Media Brasil melabeli penampilan tim asuhan Carlo Ancelotti tersebut sebagai tindakan pengecut dan memalukan di panggung internasional. Keputusan taktis sang pelatih menjadi sorotan utama karena dianggap tidak mampu mengimbangi dominasi fisik lawan. Kekalahan ini memastikan Brasil tersingkir dari Piala Dunia 2026 dan memperpanjang kegagalan mereka di fase gugur.

Legenda sepak bola Ronaldo Nazario secara terbuka mengkritik keras kebijakan pemilihan pemain yang dilakukan Ancelotti. Ronaldo mempertanyakan alasan tidak dipanggilnya Joao Pedro yang sedang dalam performa puncak di kompetisi klub. Ia juga menyayangkan minimnya menit bermain bagi bintang muda Endrick dalam turnamen Piala Dunia 2026 kali ini.

“Carlo Ancelotti adalah salah satu pelatih terbaik dalam sejarah, tapi malam itu ia membuat terlalu banyak kesalahan,” kata Ronaldo Nazario, Legenda Brasil.

Ancelotti dinilai terlalu mengandalkan pemain senior seperti Casemiro dan Danilo yang sudah berusia 34 tahun. Kelelahan fisik para pemain veteran tersebut membuat lini pertahanan Selecao mudah ditembus oleh serangan balik cepat Norwegia. Fakta Brasil tersingkir dari Piala Dunia 2026 ini menambah daftar panjang kegagalan tim sejak terakhir kali juara pada 2002.

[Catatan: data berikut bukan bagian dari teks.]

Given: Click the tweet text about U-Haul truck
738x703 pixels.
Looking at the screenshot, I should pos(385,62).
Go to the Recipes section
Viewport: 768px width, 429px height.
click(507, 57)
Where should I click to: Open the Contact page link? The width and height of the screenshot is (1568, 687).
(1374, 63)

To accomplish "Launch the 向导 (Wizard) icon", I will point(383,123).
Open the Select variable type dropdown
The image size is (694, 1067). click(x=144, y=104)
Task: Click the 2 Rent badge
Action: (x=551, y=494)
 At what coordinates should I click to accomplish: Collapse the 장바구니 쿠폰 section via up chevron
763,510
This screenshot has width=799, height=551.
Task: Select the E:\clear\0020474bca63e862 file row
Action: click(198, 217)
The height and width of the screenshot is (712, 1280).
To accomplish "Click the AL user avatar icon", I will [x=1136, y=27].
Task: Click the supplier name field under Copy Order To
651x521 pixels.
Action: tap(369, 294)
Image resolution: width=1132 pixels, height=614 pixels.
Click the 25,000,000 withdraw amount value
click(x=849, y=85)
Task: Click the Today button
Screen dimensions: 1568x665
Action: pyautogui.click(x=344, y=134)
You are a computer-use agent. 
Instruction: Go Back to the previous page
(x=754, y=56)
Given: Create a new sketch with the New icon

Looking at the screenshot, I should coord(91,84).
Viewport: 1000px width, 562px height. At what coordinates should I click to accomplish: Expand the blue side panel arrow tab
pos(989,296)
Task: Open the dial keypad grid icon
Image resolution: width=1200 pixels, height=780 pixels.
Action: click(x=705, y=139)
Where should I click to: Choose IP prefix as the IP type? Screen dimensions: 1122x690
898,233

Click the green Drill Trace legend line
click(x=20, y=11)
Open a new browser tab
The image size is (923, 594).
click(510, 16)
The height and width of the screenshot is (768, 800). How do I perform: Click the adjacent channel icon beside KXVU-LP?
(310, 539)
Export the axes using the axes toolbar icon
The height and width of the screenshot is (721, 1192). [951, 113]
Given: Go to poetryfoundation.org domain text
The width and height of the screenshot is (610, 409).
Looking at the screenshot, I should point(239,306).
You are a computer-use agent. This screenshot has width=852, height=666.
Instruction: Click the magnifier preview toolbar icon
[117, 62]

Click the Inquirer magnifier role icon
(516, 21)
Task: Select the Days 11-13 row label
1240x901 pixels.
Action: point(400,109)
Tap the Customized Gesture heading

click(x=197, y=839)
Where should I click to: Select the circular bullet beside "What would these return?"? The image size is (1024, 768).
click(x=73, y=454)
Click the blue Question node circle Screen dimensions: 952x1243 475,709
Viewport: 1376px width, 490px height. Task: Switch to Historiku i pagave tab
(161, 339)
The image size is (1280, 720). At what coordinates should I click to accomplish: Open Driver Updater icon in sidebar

“Saya tidak mengerti mengapa Joao Pedro tidak masuk skuad. Endrick membawa energi setiap kali masuk, tapi ia lebih banyak duduk di bangku cadangan,” kata Ronaldo Nazario, Legenda Brasil.

Kini posisi Carlo Ancelotti berada di bawah tekanan besar dari publik dan federasi sepak bola Brasil. Kegagalan meramu komposisi pemain muda dan senior menjadi titik krusial yang menyebabkan Brasil tersingkir dari Piala Dunia 2026. Brasil kini harus bersiap menghadapi periode evaluasi total demi menatap kompetisi internasional di masa depan.